A night of Madness…..

So as you may have read here, I attended the launch of two new releases from Method And Madness last night. Held at the Drury Buildings in the city centre, a street that once actually housed the Powers bottling hall, it was a very intimate and personal affair. At one point I think Midleton masters, IDL staff, PR gurus and venue staff out numbered those of us in attendance!

Kevin O’Gorman – Master of Maturation

The opening address was delivered by Kevin O’Gorman, Midleton’s Master of Maturation who said that Method And Madness was about asking questions and pushing boundaries while using the micro distillery at Midleton as a playground to try new things. A fantastic overview of the first release, Single Pot Still (SPS) finished in Hungarian Oak was delivered right down to the fine details of the tight grain that it contains and how that interacts slowly with the spirit. The end result of this bottling is a 6 to 8 year old SPS that is finished in Hungarian Oak for 11 months and bottled at the magic 46% ABV. RRP is €89.

Nose – Loads of Toffee here for me. Vanilla, ripe banana and out of nowhere, coconut!

Palate – Smooth and sweet with a lovely Oak taste.

Finish – Slight bitterness creeps in but is replaced by the pot still spicy tingle that lingers nicely with a toffee and caramel note towards the end.

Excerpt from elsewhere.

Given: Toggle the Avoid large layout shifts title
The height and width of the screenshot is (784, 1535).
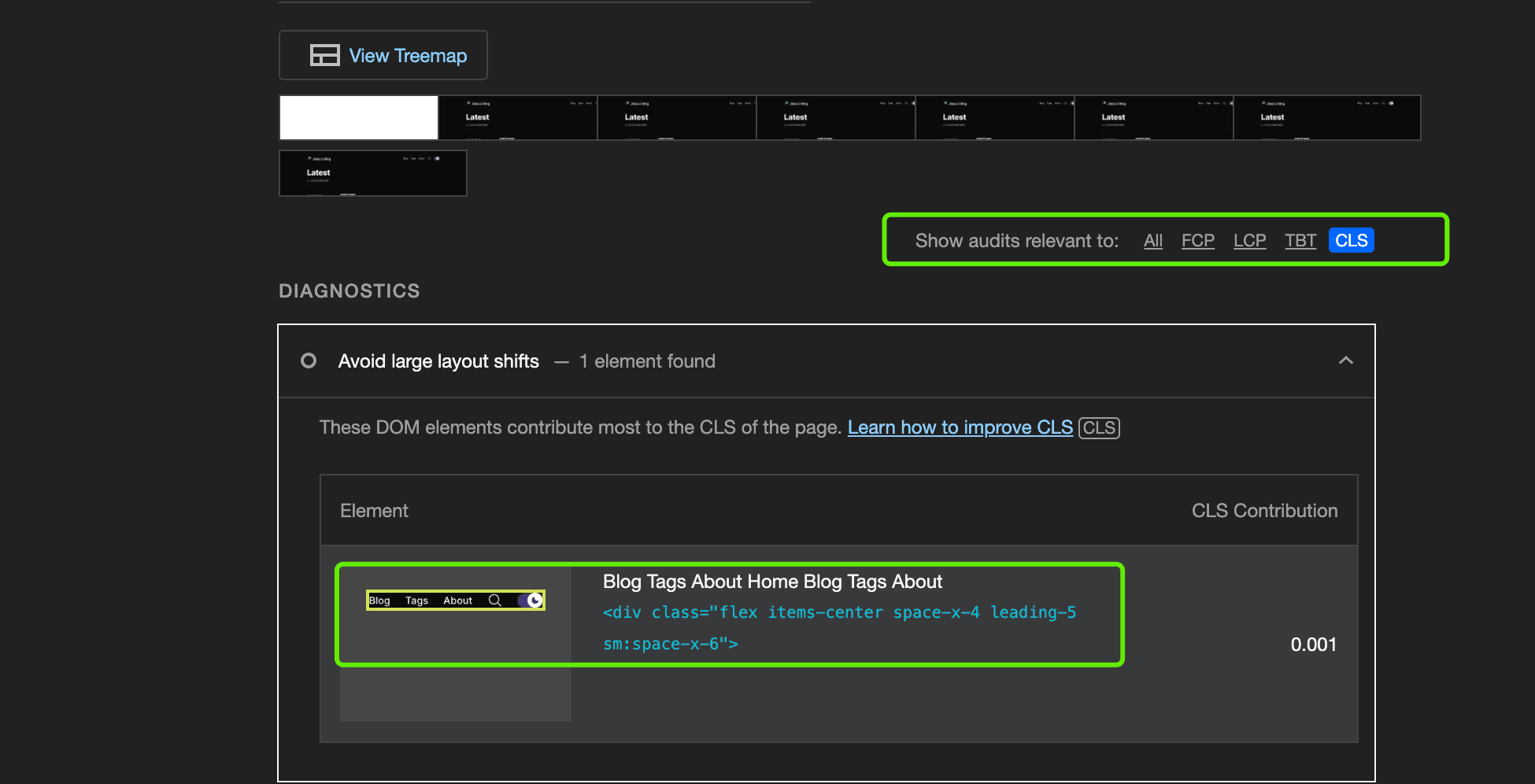Looking at the screenshot, I should 438,361.
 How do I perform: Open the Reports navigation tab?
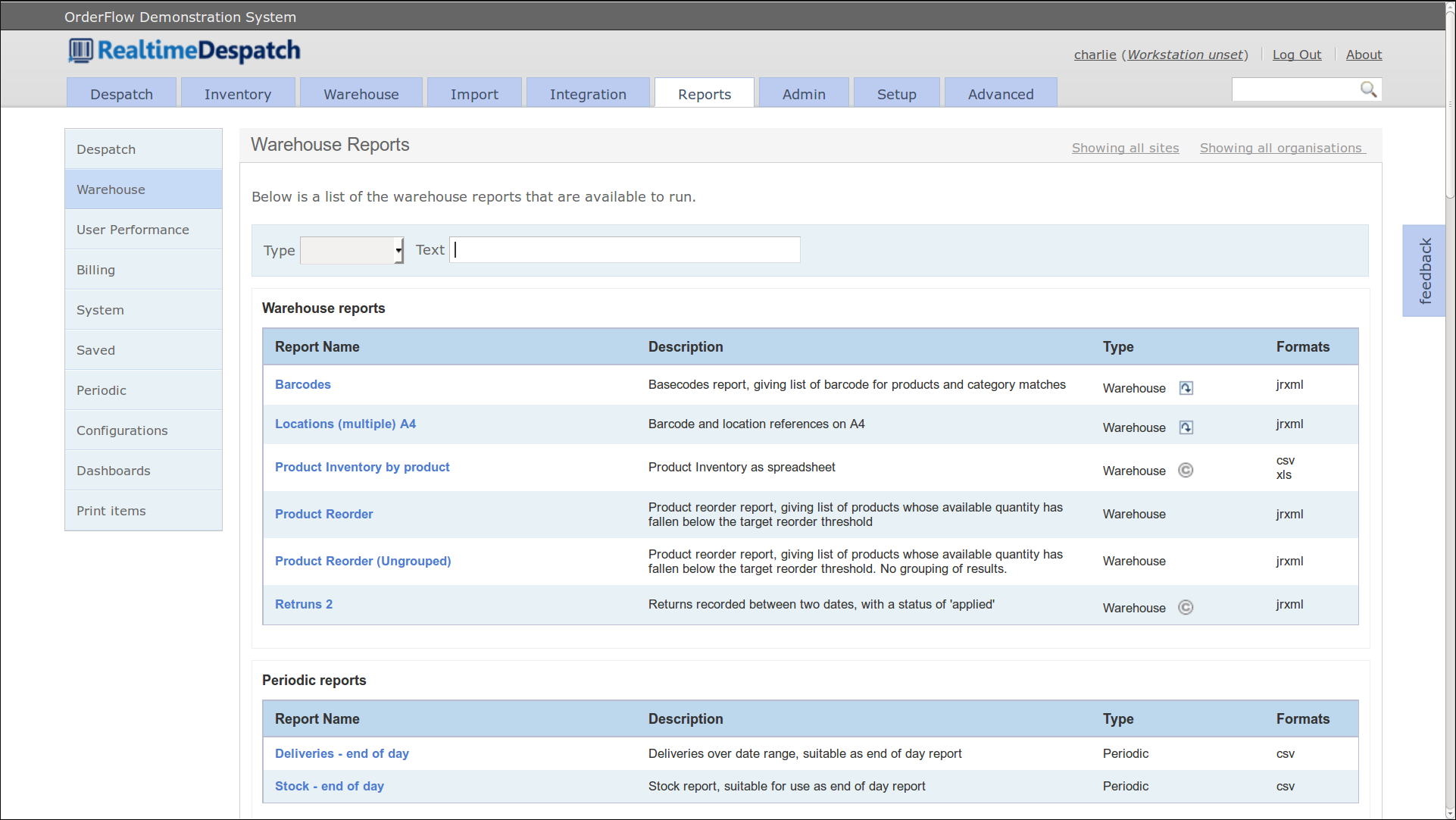click(x=704, y=94)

The second and third tasting were a surprise for us all. Delivered by Dave McCabe, Midleton’s Apprentice Blender and Distiller Katherine Condon, we delved into what Madness is to come from Midleton. From the earlier press release we expected two whiskeys and technically, that’s what we got. But…..we did get to taste some unusual distillate that had been matured for just under two years. Under Irish law, for a spirit to be called whiskey, it must be aged in wood on the Island of Ireland for a minimum of three years. While these will become whiskey next year, don’t expect them to be released that quick. They have a few more years to go yet. So what were they? Drum roll please……a mash bill of Oats and Malted Barley and one of Rye and Malted Barley, both in a respective 60:40 ratio (40% malted barley in each case). This was a big surprise. A return towards older mash bills and for me, it was the highlight of the night to be told that this type of experimentation was happening in Midleton.

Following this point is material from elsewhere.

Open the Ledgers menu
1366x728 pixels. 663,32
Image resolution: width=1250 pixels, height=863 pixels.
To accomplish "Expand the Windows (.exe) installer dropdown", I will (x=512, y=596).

Oats on the left and Rye on the right

The Oats had been used before in mash bills (method), but with a splash of madness we were told that it was never done to such a high percentage. It delivered a delicate nose with a lovely marshmellow taste coupled with what i can only describe as a Caburys Caramello bar. It was presented at 63.5% ABV. so a good drop of water was needed. The Rye was presented at 62.7% and had a lovely oily mouth coating and much more spice than the oats. A real treat when we consider that most of the Method and Madness range are affordable bottles of whiskey under €100. If it continues like that, we’ll have both of the above bottled for the masses at an affordable price and will be a real treat, I promise you.

The fourth and last whiskey of the night was the wonderfully presented 28yr old Single Pot Still Single Cask. Laid down on the 16th of October 1989, it was matured for 6 years in Bourbon casks and a whopping 22 years in a Ruby Port Pipe. Bottled at 56.1%, there are only 486 bottles available and RRP is a big €1900. The colour on this bottle was tremendously dark. Nearly a shame to drink it. Nearly…..

Nose – Lovely tropical fruits and some blackcurrant after a minute or two of nosing. Not very spirit heavy as you’d expect from 56.1%

Palate – Drying at the beginning but that quickly subsides to beautiful fruity notes throughout. More blackcurrant here, reminding me slightly of the recent Dream Cask, but this is a different beast. Massive Port influence as expected.

Finish – Lingers nicely with light spice. No water needed here. In fact, in my second measure I added water and it just plain killed it. So if you pick up a bottle…..drink it neat please!